Ces dernières années, la Belgique connaît une véritable montée de l'islamisme et les autorités ne mesurent pas l’ampleur du phénomène, affirme dans une interview à Marianne Fadila Maaroufi, militante belge et fondatrice de l'Observatoire des fondamentalismes à Bruxelles.
«Il y avait eu les attentats de Paris et les attentats de Bruxelles et pourtant, j'avais le sentiment qu'on ne prenait toujours pas la mesure du problème», avance-t-elle.
La monté de l’islamisme a eu lieu progressivement, note-t-elle: «Dans les années 1980, c'était encore assez cosmopolite. Puis, petit à petit, on a vu les populations belgo-belges s'en aller. J'ai été témoin de la montée de l'islamisme, mes sœurs sont voilées alors que mes parents portaient des pantalons pattes d’éléphants» à Cureghem, un quartier de Bruxelles situé à côté de Molenbeek.
D’après les estimations de Corinne Torrekens, professeure de science politique à l'Université libre de Bruxelles, le pays recensait en 2018 environ 600.000 personnes musulmanes, dont 10% ne sont pas pratiquantes, pour une population totale de 11,5 millions d’habitants.
«Il était devenu inconcevable que je ne me voile pas. […] J'ai aussi constaté combien il était devenu difficile de parler, par exemple, des violences intrafamiliales dès lors qu'il s'agissait de communautés musulmanes. Cette montée de l'islamisme m'a beaucoup préoccupée», avoue Fadila Maaroufi.
Radicalisme belge
Selon les données du ministère belge de l’Intérieur, si la police fédérale avait enregistré en 2010 149 cas de terrorisme, extrémisme et radicalisme, en 2020 cette proportion a augmenté de 64% pour atteindre 245.
L’année dernière, Paul Van Tigchelt, patron de l'Organe de Coordination pour l'Analyse de la Menace (OCAM), a fait savoir dans une interview à RTBF que les services de sécurité et de renseignement avaient développé une liste répertoriant des radicalisés en Belgique. 700 personnes y sont inscrites.
«Malheureusement, rapporté à sa population, la Belgique a produit plus de terroristes et de djihadistes que tous les autres pays d'Europe, y compris la France», a déclaré en 2018 au Figaro Alain Destexhe, ex-sénateur et fondateur du parti Libéraux démocrates, trois ans après les attentats du 13 novembre 2015 à Paris.
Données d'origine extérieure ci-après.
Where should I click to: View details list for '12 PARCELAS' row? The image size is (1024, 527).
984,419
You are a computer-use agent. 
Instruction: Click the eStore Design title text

Des attaques planifiées depuis Molenbeek.
L’affaire Haouach
Ces dernières semaines les débats sur la neutralité de l’État se sont enflammés en Belgique à cause des remarques d’Ihsane Haouach, représentante du gouvernement pour l'égalité des femmes et des hommes, nommée à ce poste en mai. Elle est devenue la première personne voilée à occuper cette fonction.
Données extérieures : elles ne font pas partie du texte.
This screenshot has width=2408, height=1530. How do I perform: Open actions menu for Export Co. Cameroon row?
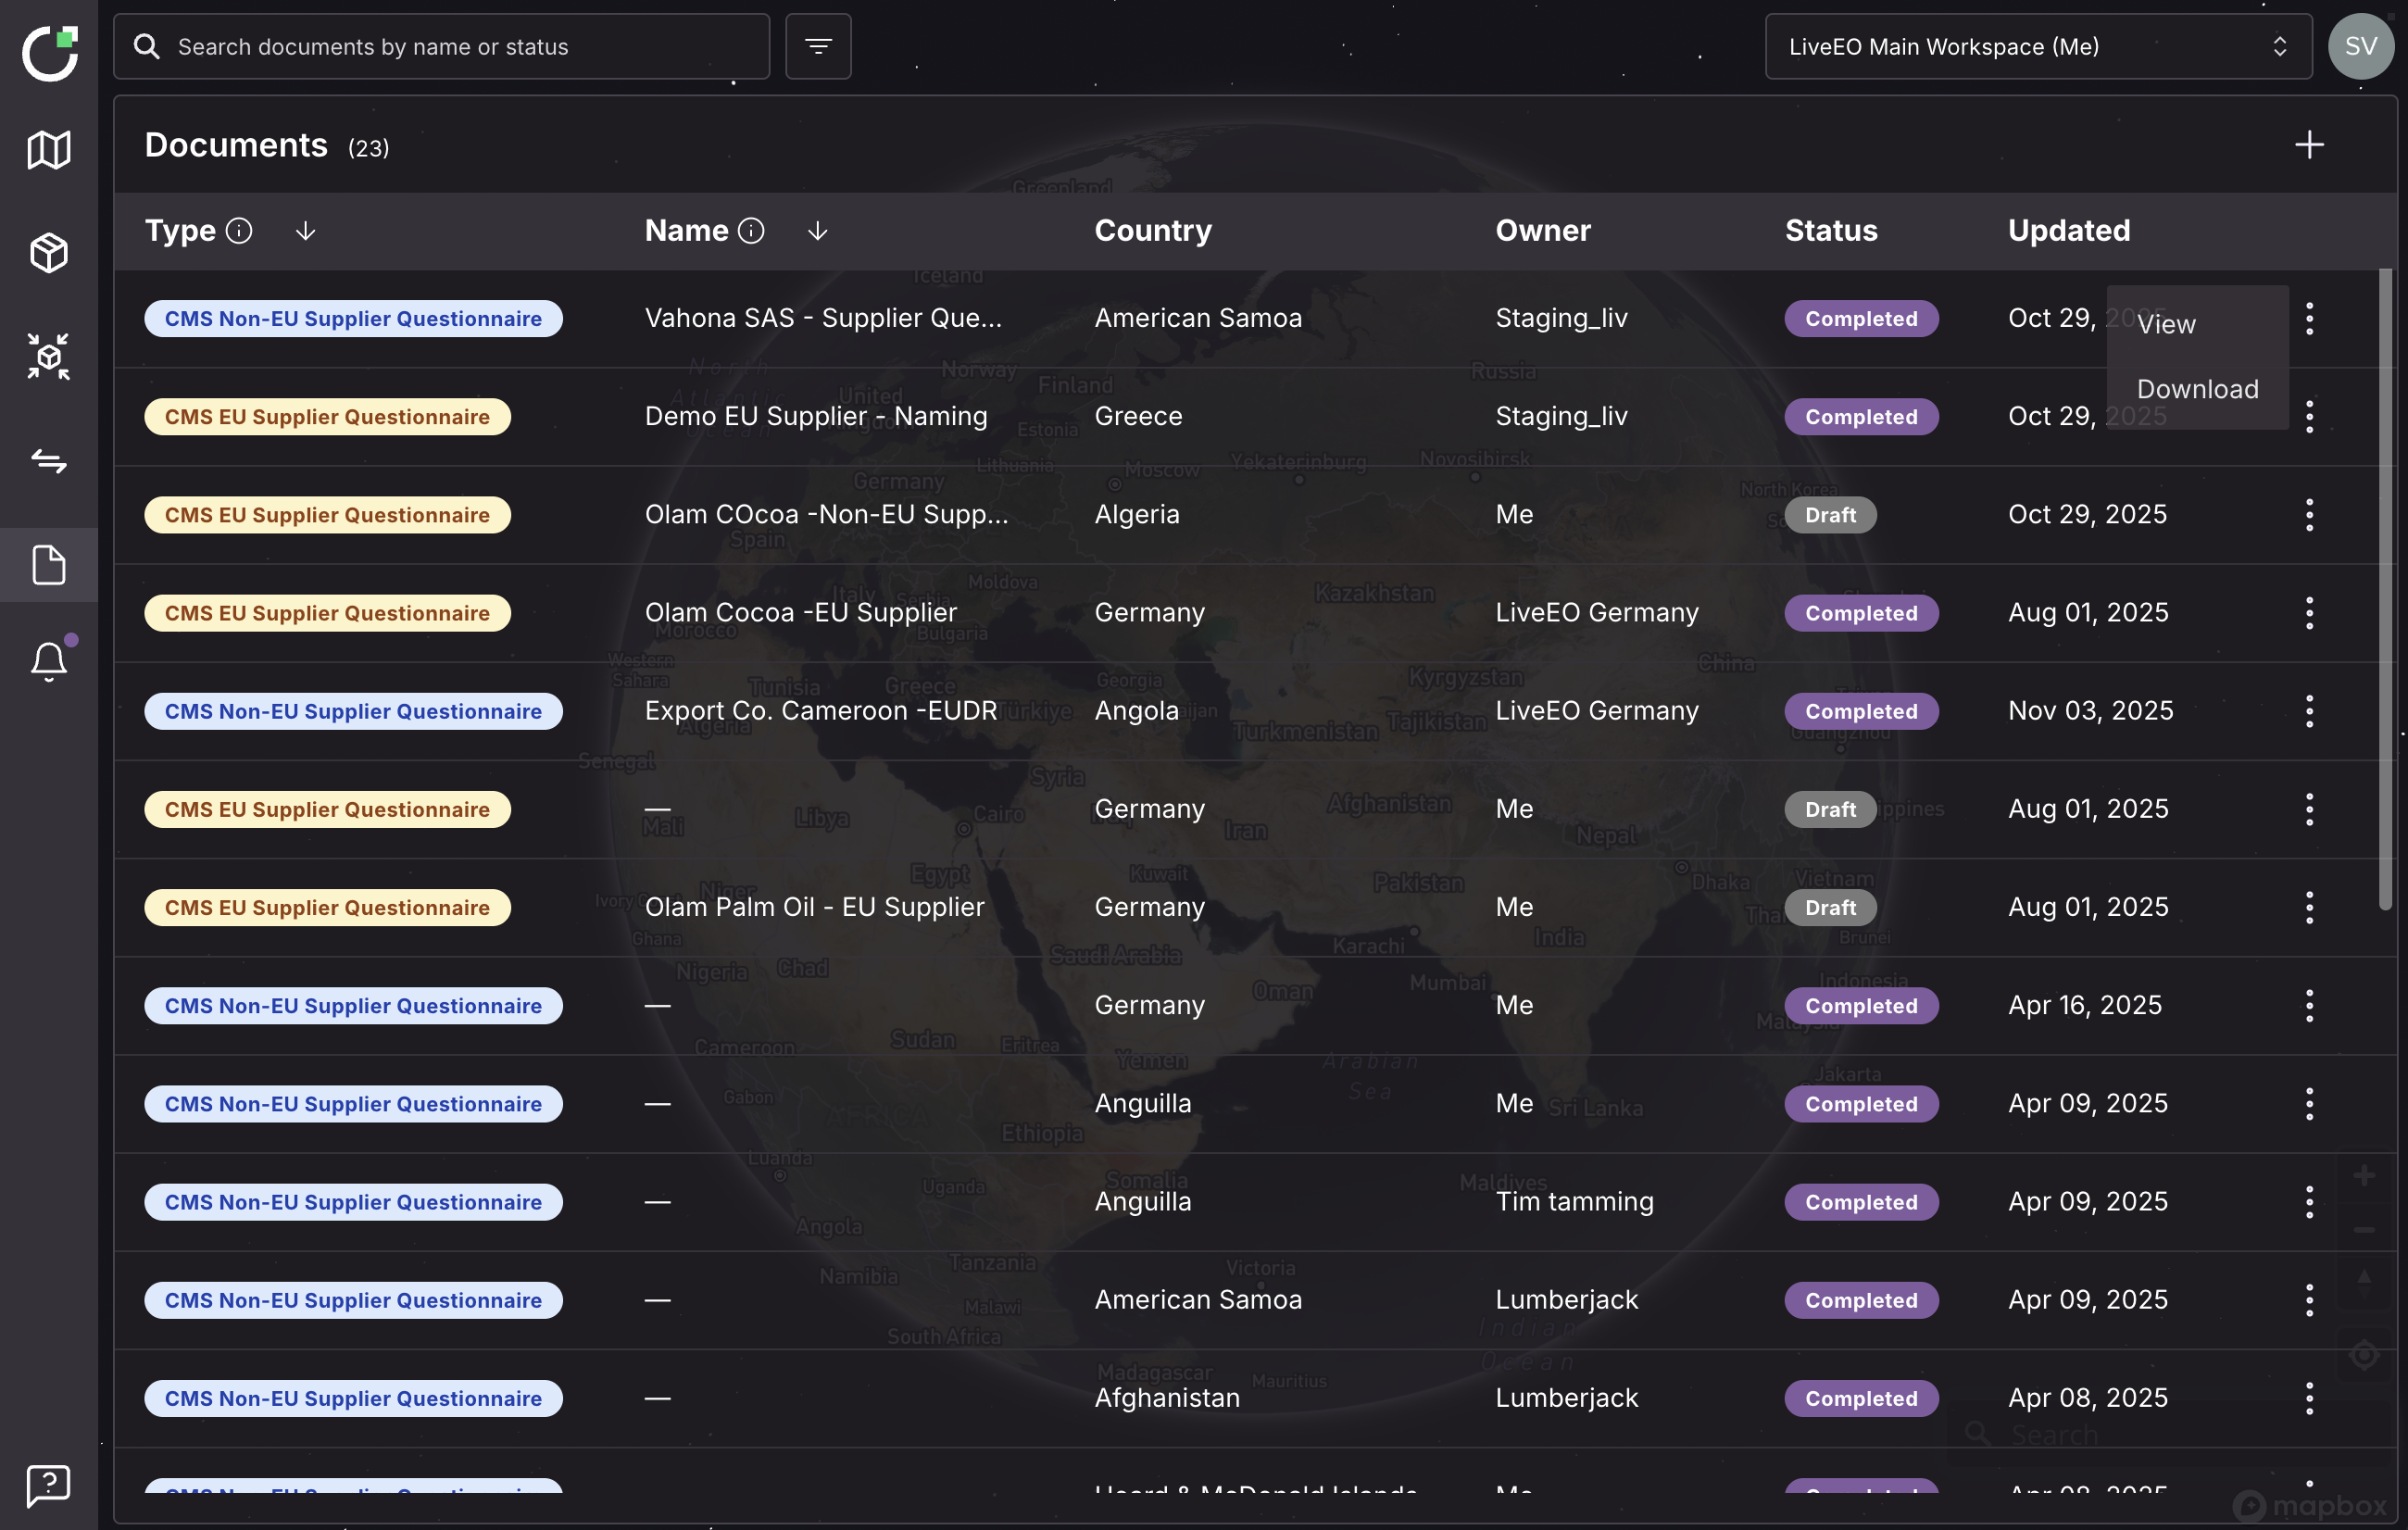[x=2309, y=711]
Début juillet, dans une interview au journal Le Soir, elle a déclaré que la séparation de l’Église et de l’État devait refléter l’évolution démographique et le nombre croissant de musulmans en Belgique: «La discussion n'est pas: est-ce qu'on remet en cause la séparation de l'Église et de l'État ? C'est: comment la décline-t-on avec un changement démographique».
Dans le contexte de la polémique engendrée, la presse belge a exhumé une interview d’Ihsane Haouach accordée au «European forum of Muslim Women», organisation liée aux Frères musulmans*. Elle y regrettait qu'il n'y ait pas «de véritable lobby» musulman, que la communauté musulmane soit «à la traîne» même si elle est «une réelle force politique».
Sous la pression des critiques, elle a donné vendredi 10 juillet sa démission en arguant des raisons personnelles et le cyberharcèlement. Ce 12 juillet plusieurs médias belges ont évoqué un rapport de la Sûreté de l’État présenté au Premier ministre Alexandre De Croo, selon lequel l’intéressée aurait côtoyé des membres des Frères musulmans*.
Pour Fadila Maaroufi, ce mouvement est la cause de nombreux problèmes: «L'influence des Frères musulmans* à Molenbeek et plus généralement en Belgique a commencé à fabriquer des islamistes».